INSTRUCTIONS FOR THE TASK:
A verbatim copy of the entries is the required answer.

Stored data:
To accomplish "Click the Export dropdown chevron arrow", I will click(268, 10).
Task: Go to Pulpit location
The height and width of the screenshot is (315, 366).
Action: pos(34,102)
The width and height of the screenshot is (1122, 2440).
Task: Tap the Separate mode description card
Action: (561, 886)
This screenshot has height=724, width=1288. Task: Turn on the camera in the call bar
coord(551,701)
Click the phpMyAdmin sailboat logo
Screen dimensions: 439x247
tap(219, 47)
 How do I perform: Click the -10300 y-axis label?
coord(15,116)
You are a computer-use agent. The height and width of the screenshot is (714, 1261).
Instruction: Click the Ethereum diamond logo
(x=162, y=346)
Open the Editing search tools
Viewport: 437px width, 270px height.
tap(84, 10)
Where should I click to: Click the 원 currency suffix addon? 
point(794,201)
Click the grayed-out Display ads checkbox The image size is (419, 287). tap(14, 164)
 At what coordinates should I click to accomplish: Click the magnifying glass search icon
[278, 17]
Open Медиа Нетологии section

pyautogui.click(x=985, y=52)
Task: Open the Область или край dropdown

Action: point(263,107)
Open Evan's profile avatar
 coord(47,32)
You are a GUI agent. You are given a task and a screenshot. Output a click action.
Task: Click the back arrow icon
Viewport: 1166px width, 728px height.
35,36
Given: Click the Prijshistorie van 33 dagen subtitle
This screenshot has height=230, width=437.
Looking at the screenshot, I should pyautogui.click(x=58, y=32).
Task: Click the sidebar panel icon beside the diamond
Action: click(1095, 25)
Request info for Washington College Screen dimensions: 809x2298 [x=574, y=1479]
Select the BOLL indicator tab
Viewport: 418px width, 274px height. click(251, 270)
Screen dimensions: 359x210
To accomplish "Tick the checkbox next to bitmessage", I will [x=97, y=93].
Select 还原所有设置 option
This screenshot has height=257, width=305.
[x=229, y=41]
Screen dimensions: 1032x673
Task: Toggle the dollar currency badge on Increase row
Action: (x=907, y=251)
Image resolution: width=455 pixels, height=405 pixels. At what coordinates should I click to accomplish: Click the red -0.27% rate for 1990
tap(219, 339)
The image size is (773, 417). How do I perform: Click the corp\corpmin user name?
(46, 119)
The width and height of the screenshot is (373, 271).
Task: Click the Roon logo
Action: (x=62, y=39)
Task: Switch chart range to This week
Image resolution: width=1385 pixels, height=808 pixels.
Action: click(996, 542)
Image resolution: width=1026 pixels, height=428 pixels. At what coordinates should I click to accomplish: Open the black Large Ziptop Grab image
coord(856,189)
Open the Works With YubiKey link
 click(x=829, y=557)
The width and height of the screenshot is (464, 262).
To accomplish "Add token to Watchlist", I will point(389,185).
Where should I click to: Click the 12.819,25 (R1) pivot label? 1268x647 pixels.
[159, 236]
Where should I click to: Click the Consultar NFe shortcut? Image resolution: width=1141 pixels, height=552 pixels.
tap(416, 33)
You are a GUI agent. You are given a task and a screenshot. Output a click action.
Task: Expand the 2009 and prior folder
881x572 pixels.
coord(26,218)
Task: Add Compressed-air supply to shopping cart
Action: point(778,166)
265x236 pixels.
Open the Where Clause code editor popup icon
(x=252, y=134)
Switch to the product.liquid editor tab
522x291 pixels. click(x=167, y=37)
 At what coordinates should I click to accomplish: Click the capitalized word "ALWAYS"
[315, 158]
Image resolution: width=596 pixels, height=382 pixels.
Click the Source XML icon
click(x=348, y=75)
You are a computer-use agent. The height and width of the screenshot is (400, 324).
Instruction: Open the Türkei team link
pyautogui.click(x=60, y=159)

SOLUTION TO THIS EXERCISE:
To accomplish "Click the Export dropdown chevron arrow", I will click(268, 10).
Task: Go to Pulpit location
The height and width of the screenshot is (315, 366).
Action: pos(34,102)
The width and height of the screenshot is (1122, 2440).
Task: Tap the Separate mode description card
Action: (561, 886)
This screenshot has height=724, width=1288. Task: Turn on the camera in the call bar
coord(551,701)
Click the phpMyAdmin sailboat logo
Screen dimensions: 439x247
tap(219, 47)
 How do I perform: Click the -10300 y-axis label?
coord(15,116)
You are a computer-use agent. The height and width of the screenshot is (714, 1261).
Instruction: Click the Ethereum diamond logo
(x=162, y=346)
Open the Editing search tools
Viewport: 437px width, 270px height.
tap(84, 10)
Where should I click to: Click the 원 currency suffix addon? 
point(794,201)
Click the grayed-out Display ads checkbox The image size is (419, 287). tap(14, 164)
 At what coordinates should I click to accomplish: Click the magnifying glass search icon
[278, 17]
Open Медиа Нетологии section

pyautogui.click(x=985, y=52)
Task: Open the Область или край dropdown

Action: point(263,107)
Open Evan's profile avatar
 coord(47,32)
You are a GUI agent. You are given a task and a screenshot. Output a click action.
Task: Click the back arrow icon
Viewport: 1166px width, 728px height.
35,36
Given: Click the Prijshistorie van 33 dagen subtitle
This screenshot has height=230, width=437.
Looking at the screenshot, I should pyautogui.click(x=58, y=32).
Task: Click the sidebar panel icon beside the diamond
Action: click(1095, 25)
Request info for Washington College Screen dimensions: 809x2298 [x=574, y=1479]
Select the BOLL indicator tab
Viewport: 418px width, 274px height. click(251, 270)
Screen dimensions: 359x210
To accomplish "Tick the checkbox next to bitmessage", I will [x=97, y=93].
Select 还原所有设置 option
This screenshot has height=257, width=305.
[x=229, y=41]
Screen dimensions: 1032x673
Task: Toggle the dollar currency badge on Increase row
Action: (x=907, y=251)
Image resolution: width=455 pixels, height=405 pixels. At what coordinates should I click to accomplish: Click the red -0.27% rate for 1990
tap(219, 339)
The image size is (773, 417). How do I perform: Click the corp\corpmin user name?
(46, 119)
The width and height of the screenshot is (373, 271).
Task: Click the Roon logo
Action: (x=62, y=39)
Task: Switch chart range to This week
Image resolution: width=1385 pixels, height=808 pixels.
Action: click(996, 542)
Image resolution: width=1026 pixels, height=428 pixels. At what coordinates should I click to accomplish: Open the black Large Ziptop Grab image
coord(856,189)
Open the Works With YubiKey link
 click(x=829, y=557)
The width and height of the screenshot is (464, 262).
To accomplish "Add token to Watchlist", I will point(389,185).
Where should I click to: Click the 12.819,25 (R1) pivot label? 1268x647 pixels.
[159, 236]
Where should I click to: Click the Consultar NFe shortcut? Image resolution: width=1141 pixels, height=552 pixels.
tap(416, 33)
You are a GUI agent. You are given a task and a screenshot. Output a click action.
Task: Expand the 2009 and prior folder
881x572 pixels.
coord(26,218)
Task: Add Compressed-air supply to shopping cart
Action: point(778,166)
265x236 pixels.
Open the Where Clause code editor popup icon
(x=252, y=134)
Switch to the product.liquid editor tab
522x291 pixels. click(x=167, y=37)
 At what coordinates should I click to accomplish: Click the capitalized word "ALWAYS"
[315, 158]
Image resolution: width=596 pixels, height=382 pixels.
Click the Source XML icon
click(x=348, y=75)
You are a computer-use agent. The height and width of the screenshot is (400, 324).
Instruction: Open the Türkei team link
pyautogui.click(x=60, y=159)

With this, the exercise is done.